___ Data for analysis ___

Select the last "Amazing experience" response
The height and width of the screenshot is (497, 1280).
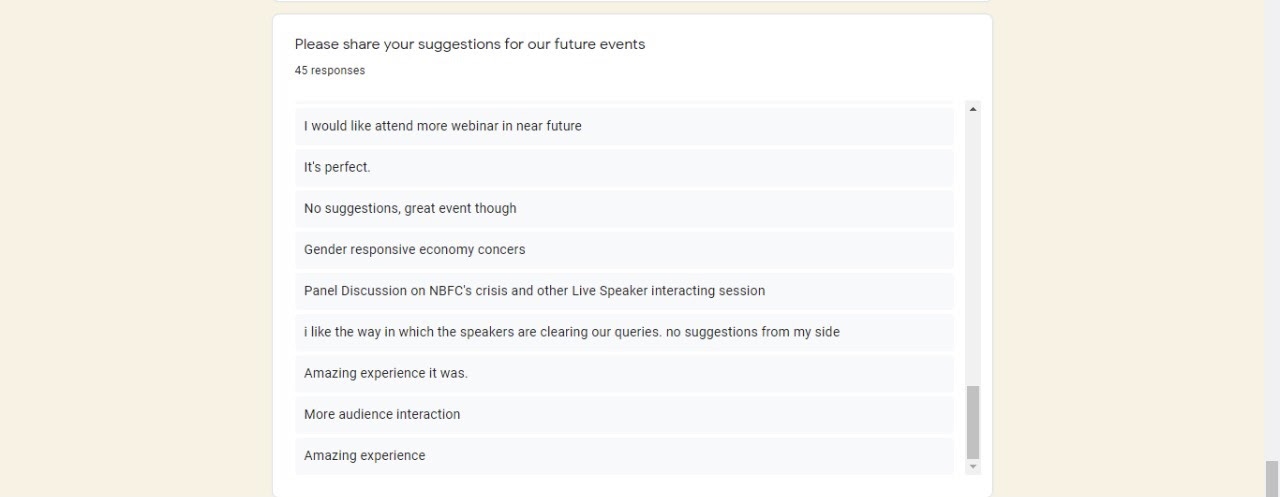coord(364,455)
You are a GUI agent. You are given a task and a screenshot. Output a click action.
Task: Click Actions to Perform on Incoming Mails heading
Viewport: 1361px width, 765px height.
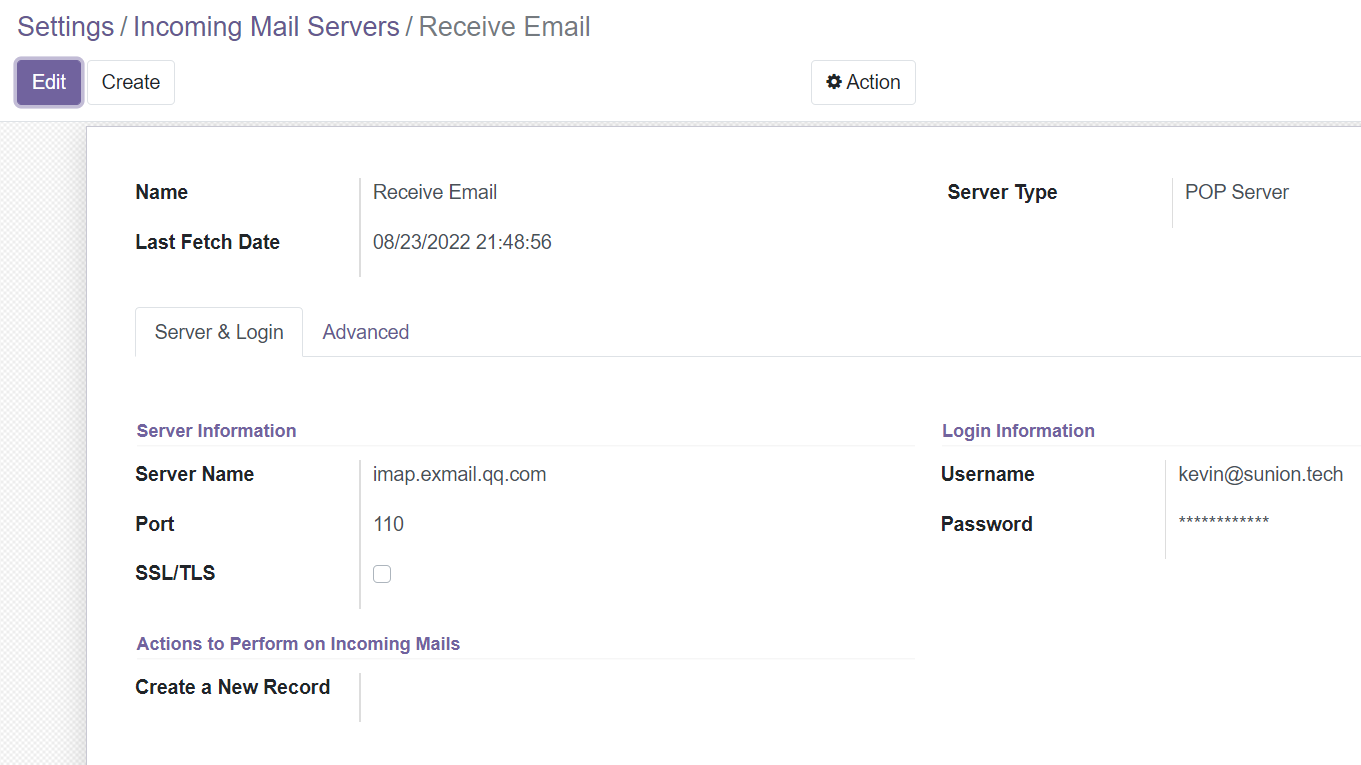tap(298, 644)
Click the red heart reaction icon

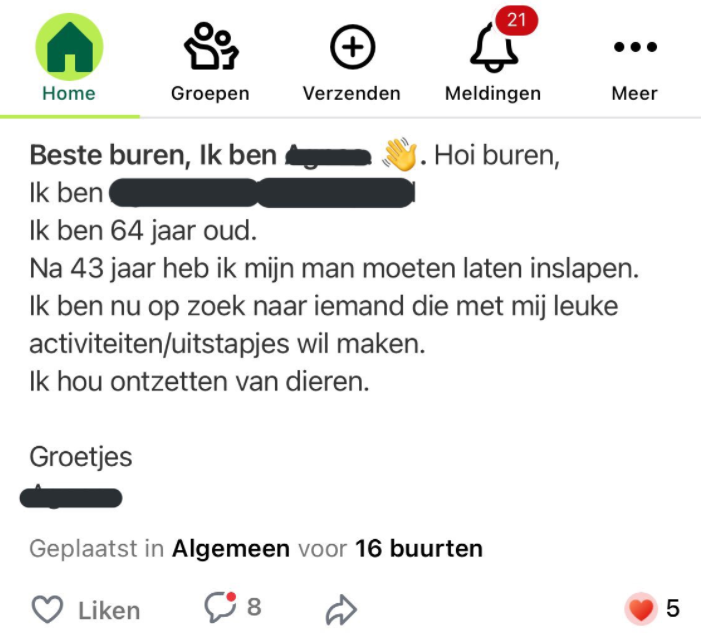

___

Write out each line of the data above exactly, starting at the top and finishing with the line containing "Task: Click Actions"; omit the pictures.

=== Exercise solution ===
Select the last "Amazing experience" response
The height and width of the screenshot is (497, 1280).
coord(364,455)
You are a GUI agent. You are given a task and a screenshot. Output a click action.
Task: Click Actions to Perform on Incoming Mails heading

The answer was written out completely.